Dos 450 mil leitos hospitalares no Brasil (leitos de interação, regime ambulatorial, SRPA, UTI, etc.) cerca de 64% são privados. O ideal pelo nosso sistema de seguridade social deve ser de pelo menos 70% dos leitos públicos e com a mesma porcentagem de investimentos estatais na saúde. O que está acontecendo é que o governo brasileiro está tirando sua responsabilidade nessa questão, levando para o setor privado, aumentando os custos e sendo reféns das OSS (Organizações Sociais de Saúde) com sua má administração desse setor e com os planos de saúde que são porcamente regulados pela ANS. O governo constrói hospitais, alugam os equipamentos, compram os materiais e quem administra são organizações particulares. Se for para isso acontecer vamos ter que mudar nosso sistema de saúde para o modelo americano. Ao invés de nos aproximar-mos da Inglaterra, estamos nos aproximando dos EUA. É a privatização de um setor que deveria ser predominante estatal.
Quem apóia essa presença de capital estrangeiro é o SINDHOSP que se diz uma instituição filantrópica, mas se mostra defensora das empresas particulares frente ao SUS. Saúde não é comércio para os planos de saúde dominarem o mercado na mão de meia dúzia e com um modelo assistencial biomédico, sem a regulação com os planos fazendo o que bem entendem.

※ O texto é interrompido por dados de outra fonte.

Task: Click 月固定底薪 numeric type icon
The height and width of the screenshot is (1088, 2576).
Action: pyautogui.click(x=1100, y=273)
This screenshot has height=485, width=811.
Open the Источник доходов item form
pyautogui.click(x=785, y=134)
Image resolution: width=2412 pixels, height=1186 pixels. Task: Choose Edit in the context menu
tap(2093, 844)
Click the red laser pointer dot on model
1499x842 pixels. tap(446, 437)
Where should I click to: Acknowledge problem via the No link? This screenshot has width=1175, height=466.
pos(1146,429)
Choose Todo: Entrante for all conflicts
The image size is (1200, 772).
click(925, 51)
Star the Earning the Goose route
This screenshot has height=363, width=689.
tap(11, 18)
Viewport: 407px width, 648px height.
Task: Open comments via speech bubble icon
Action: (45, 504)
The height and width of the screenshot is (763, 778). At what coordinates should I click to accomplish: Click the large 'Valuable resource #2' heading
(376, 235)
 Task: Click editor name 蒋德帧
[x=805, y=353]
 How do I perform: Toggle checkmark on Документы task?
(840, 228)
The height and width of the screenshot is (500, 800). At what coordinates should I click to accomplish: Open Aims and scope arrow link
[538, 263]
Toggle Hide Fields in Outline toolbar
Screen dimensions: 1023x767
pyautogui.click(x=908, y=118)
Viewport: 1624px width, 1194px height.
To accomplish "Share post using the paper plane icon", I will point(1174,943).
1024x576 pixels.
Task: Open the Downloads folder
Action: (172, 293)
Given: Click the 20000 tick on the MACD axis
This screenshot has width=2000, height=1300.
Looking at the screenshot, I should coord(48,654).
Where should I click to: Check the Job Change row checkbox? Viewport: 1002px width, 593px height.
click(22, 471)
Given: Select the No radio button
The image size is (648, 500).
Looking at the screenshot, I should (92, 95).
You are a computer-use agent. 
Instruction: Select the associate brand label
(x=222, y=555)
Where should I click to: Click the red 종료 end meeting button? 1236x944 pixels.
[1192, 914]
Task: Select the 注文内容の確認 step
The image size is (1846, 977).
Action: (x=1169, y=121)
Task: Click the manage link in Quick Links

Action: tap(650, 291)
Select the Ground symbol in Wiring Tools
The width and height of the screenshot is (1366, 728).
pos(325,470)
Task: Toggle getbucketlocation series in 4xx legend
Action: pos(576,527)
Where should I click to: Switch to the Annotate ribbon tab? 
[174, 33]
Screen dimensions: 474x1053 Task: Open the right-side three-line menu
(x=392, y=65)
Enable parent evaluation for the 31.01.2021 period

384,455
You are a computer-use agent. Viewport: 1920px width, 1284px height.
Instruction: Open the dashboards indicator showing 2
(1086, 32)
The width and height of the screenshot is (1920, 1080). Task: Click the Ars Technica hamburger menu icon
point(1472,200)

Isso sem contar a dependência externa de medicamentos, equipamentos e materiais hospitalares, sendo que os nacionais são muito mais baratos e com a mesma eficácia. Esse setor sofre assim como o setor de defesa na questão de pesquisa e desenvolvimento. As empresas farmacêuticas não tem a responsabilidade de manter uma linha ativa de produção de medicamentos e por várias vezes ocorre o fechamento dessas linhas, prejudicando os pacientes em tratamentos especiais (Ex: quimioterapia) além de parar a expotação de certos medicamentos para forçar um aumento no seu preço. Basicamente temos apenas dois grandes centros de pesquisa: Fiocruz e Butantam. As universidades voltam-se para a saúde coletiva e pouco pesquisam e investem na área hospitalar.